§ Task statement:
Output only an exact transcription of the line containing "The width and height of the screenshot is (828, 885)." and all lines that follow it in the data below.

[Collected data entries]
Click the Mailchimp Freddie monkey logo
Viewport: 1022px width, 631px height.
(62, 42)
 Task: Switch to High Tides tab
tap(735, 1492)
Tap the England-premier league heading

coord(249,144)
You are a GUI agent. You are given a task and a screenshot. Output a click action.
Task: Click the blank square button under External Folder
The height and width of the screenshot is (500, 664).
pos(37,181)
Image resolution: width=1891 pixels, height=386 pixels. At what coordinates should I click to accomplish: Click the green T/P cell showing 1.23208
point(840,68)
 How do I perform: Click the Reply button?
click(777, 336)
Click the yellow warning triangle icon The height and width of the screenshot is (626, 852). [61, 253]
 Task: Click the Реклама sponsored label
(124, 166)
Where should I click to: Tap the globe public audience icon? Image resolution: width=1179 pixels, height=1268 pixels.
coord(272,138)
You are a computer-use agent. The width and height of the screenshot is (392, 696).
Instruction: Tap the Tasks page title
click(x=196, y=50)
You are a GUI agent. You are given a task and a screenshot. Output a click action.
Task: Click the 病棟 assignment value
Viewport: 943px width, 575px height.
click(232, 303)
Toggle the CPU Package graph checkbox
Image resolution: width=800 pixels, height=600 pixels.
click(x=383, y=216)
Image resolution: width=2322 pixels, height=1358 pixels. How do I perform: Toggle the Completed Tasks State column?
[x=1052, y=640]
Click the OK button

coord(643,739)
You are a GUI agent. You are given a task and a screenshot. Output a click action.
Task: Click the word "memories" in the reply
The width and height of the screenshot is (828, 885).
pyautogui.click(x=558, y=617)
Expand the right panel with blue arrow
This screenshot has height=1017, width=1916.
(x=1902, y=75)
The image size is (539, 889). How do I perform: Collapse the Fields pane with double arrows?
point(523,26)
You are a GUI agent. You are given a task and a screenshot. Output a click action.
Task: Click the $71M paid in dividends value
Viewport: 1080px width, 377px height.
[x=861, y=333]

§ Finished task:
The width and height of the screenshot is (828, 885).
pyautogui.click(x=558, y=617)
Expand the right panel with blue arrow
This screenshot has height=1017, width=1916.
(x=1902, y=75)
The image size is (539, 889). How do I perform: Collapse the Fields pane with double arrows?
point(523,26)
You are a GUI agent. You are given a task and a screenshot. Output a click action.
Task: Click the $71M paid in dividends value
Viewport: 1080px width, 377px height.
[x=861, y=333]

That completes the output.